Article
AI·9 min read

The Smartest Person Who Knows Nothing

You've hired the smartest person in the room. Every morning, they wake up with total amnesia. The gap between useful AI and wasted AI almost always comes down to one thing: the briefing.

April 2026
Y

ou've hired the smartest person in the room. They can write code, draft contracts, analyse financial statements, and explain quantum mechanics — all before lunch. There is one problem.

Every morning, they wake up with total amnesia.

Their general knowledge is intact — they still know how to code, write, and reason across almost any domain. But everything specific to your situation has vanished. Your company name, the project you discussed yesterday, the decision you reached together at four in the afternoon — gone. Each day, you hand them a briefing document and start from scratch.

This is how large language models work. The gap between people who get useful work from these tools and those who don't almost always comes down to one thing: the quality of the briefing.

What They Know

The knowledge is real and it is vast. Models train on enormous quantities of text — books, research papers, code repositories, conversation logs — and through that process develop broad competence across more domains than any human could hold. They know Python, contract law, and the narrative structure of a Pixar film. The breadth is genuine.

But it is frozen at a training cutoff. Ask about something recent and the model may produce a confident answer that happens to be wrong. When Artificial Analysis tested 40 leading models on 6,000 factual questions, all but three were more likely to hallucinate than give a correct answer — and the top-scoring model got barely half right.1 The model doesn't know it's guessing. It answers with the same fluent confidence regardless of whether the content is accurate or invented.

And the knowledge is generic. The model knows how to write a business proposal. It doesn't know your business. It knows software architecture. It doesn't know your codebase. Every detail specific to you — your constraints, your conventions, your half-finished migration — must be supplied fresh.
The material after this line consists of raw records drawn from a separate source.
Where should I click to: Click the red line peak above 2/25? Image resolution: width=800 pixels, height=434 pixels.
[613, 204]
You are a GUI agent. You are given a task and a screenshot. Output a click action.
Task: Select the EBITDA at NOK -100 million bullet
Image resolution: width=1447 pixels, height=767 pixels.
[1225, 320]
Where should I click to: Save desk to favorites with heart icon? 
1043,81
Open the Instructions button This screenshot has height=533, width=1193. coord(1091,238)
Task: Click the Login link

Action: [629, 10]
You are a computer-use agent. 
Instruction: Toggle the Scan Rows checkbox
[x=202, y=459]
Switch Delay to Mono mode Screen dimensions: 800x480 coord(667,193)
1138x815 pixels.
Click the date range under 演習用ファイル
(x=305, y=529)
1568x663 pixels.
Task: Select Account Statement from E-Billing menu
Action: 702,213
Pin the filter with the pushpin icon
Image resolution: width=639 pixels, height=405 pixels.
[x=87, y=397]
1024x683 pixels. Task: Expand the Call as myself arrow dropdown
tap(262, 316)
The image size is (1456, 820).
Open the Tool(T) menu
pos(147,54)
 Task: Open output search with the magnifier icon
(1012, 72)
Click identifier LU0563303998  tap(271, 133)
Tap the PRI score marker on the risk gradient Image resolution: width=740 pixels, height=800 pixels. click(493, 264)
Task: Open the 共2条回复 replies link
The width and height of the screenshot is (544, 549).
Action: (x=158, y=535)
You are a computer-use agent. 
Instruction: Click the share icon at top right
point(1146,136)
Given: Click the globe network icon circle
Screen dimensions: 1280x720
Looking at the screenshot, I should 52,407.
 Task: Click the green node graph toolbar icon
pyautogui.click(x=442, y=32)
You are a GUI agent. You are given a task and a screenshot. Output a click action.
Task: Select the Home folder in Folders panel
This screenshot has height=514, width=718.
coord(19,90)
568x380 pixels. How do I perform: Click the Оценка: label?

These limits don't shrink with scale. A bigger model knows more in general. It does not know more about your situation. Each generation extends the range of competence; none of them arrive knowing your company name, your deployment pipeline, or the decision you made yesterday at four in the afternoon. The gap between broad intelligence and local knowledge is structural. No amount of computing power closes it. Only the briefing does.

The Right Two Pages

You are 50 messages into a conversation. The model references something you said an hour ago. It feels like memory. It isn't. The entire conversation — every message, every response, from the first word — gets sent back to the model with each new turn. The model re-reads everything from scratch. There is no thread. No continuity. Engineers call this 'stateless.'

Products build layers around this — memory features, retrieval systems, saved preferences — but these are ways of assembling the briefing, not replacing it. The model itself starts fresh every time. This is why you can open a new chat window and the model has no idea who you are. It isn't being coy. It has no access to anything outside the text it just received.

Most people interact with AI as if they're building a relationship — each conversation deepening the model's understanding of them and their work. They're not. They're meeting the consultant every morning. And the consultant is extraordinarily polite about not mentioning it.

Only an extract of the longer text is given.